TASKS FOR THIS EXERCISE.
1 - Copy the passage from the piece on the challenges expats face living in Vietnam between "The Most Challenging" and "happen a lot.", inclusive.
2 - In the piece on the challenges expats face living in Vietnam, at what time does the bus line stop running, according to the expat in HCMC?
3 - Carry on the piece about the challenges expats face living in Vietnam from its last sentence.

EXTRACTED TEXT.
-------

The Most Challenging Aspects of Living in Vietnam
Then, we asked expats in Vietnam what was most challenging about their new culture. They replied:
"It's very difficult to be a Western woman living in Vietnam. The Vietnamese culture is very male-oriented, so it took several months before I was able to make any friends - & then it was just one friend. I felt lonely most of the time," said one expat who moved to Bien Hoa, Vietnam.
"We used to have a selection of dried herbs/spices/oils/vinegars etc for cooking at home, but very little of that exists here. We don't have time to go shopping for fresh herbs and fresh meat/fish every day like the locals do, so we eat out every night instead. It's cheaper but we miss cooking sometimes.
Nothing seems to work in a logical way here. It's as if each organisation is developing in different directions and so unexpected things happen a lot.
Vietnamese people can come across as very rude -but only if they don't speak english. They are embarassed to show themselves up. Otherwise, the locals who can speak english are very welcoming and will want you to stay in their country forever," mentioned another expat when asked about moving to Vietnam.
"The traffic is a daunting when you are first exposed. The number one form or travel is motorbike (somewhere between a moped and a motorcycle) and everyone rides them except the ultra rich (cars--usually Mercedes) or students/ultrapoor(the bus---which I prefer actually). Taxis are a cheaper mode of transport, but the bus line is better since its so cheap. Its only drawback is that it stops at 7pm. Back to motorbikes: they put little kids between adults without helmets, and NO ONE follows traffic laws. Crossing the street is a new experience that most Westerners will find really frightening the first time, but you get used to it. Viets are very good at driving motorbikes since they have ridden them all their lives. You will be amazed at what can be transported on motorbike - tile, pigs, drywall, and the occassional refrigerator! Really amazing," remarked an expat in HCMC.

-------

RECORD EXTRACTS.
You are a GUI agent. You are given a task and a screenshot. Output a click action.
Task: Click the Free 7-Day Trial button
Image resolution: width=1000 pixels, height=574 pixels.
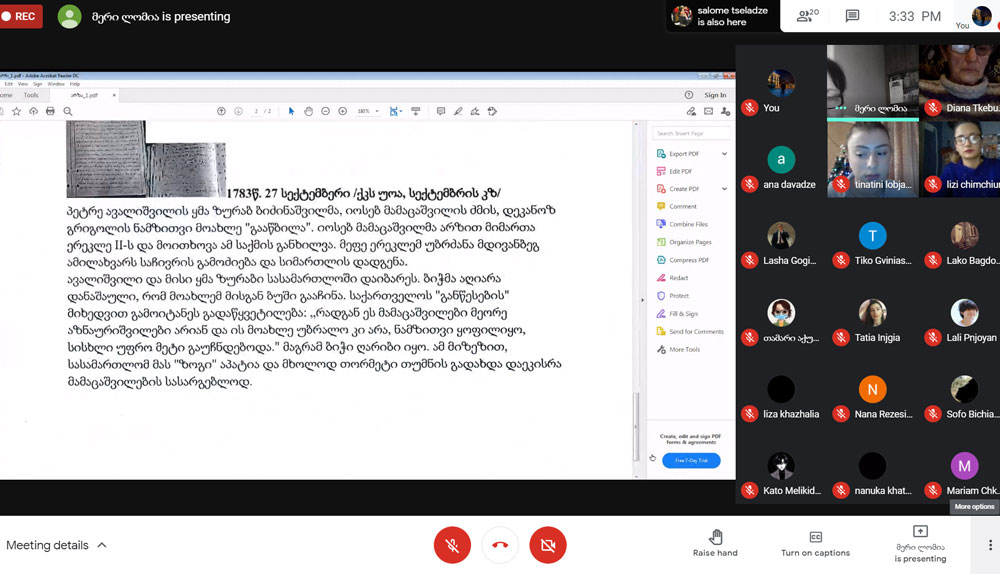coord(691,461)
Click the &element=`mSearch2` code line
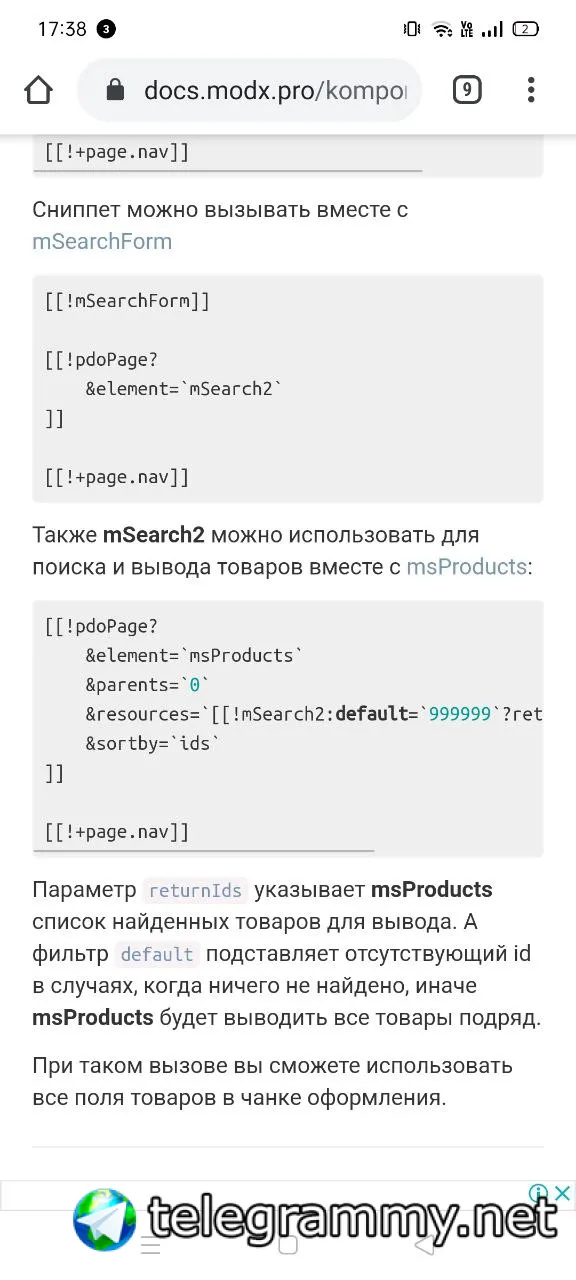The height and width of the screenshot is (1280, 576). coord(184,389)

-------

EXERCISE RESPONSES.
1 -
The Most Challenging Aspects of Living in Vietnam
Then, we asked expats in Vietnam what was most challenging about their new culture. They replied:
"It's very difficult to be a Western woman living in Vietnam. The Vietnamese culture is very male-oriented, so it took several months before I was able to make any friends - & then it was just one friend. I felt lonely most of the time," said one expat who moved to Bien Hoa, Vietnam.
"We used to have a selection of dried herbs/spices/oils/vinegars etc for cooking at home, but very little of that exists here. We don't have time to go shopping for fresh herbs and fresh meat/fish every day like the locals do, so we eat out every night instead. It's cheaper but we miss cooking sometimes.
Nothing seems to work in a logical way here. It's as if each organisation is developing in different directions and so unexpected things happen a lot.

2 - 7pm

3 -
Diversity in Vietnam
We asked expats about diversity in Vietnam and whether locals are accepting of differences. They said:
"People in this town are very conservative and most accept the diversity that expats bring to this town. However the older people seem to be less accepting of expats and if an expat is dressed differently or has pink hair for example they are almost disgusted. So if you dont stand out you will be fine in Vung Tau. Blending in is good," said one expat who moved to Vung Tau, Vietnam.
"The vast majority are Vietnamese of course but being in Central Viet Nam means we have people from the north, the south and the central region living here. I find the people very friendly and seem accepting of cultural differences. There aren't that many foreigners here so people are generally curious about us and enjoy the opportunity to ask questions once they know you," mentioned another expat when asked about moving to Vietnam.
"The residents of DaNang are mostly Buddhist, although there are some Catholics and there are a few beautiful churches. These are remnants of the French occupation in Vietnam. The majority of people here are Vietnamese. Although there is large tourism industry. Travelers arrive every day from all over the world. All races, all religions.... I laugh though, as I am one of only a few Jewish folks here! They follow Vietnamese holidays...ancestral days, Buddha day, Lunar new year etc. But, they also celebrate Women's day, Teachers Day and Childrens Day too," commented one expat who made the move to Vietnam.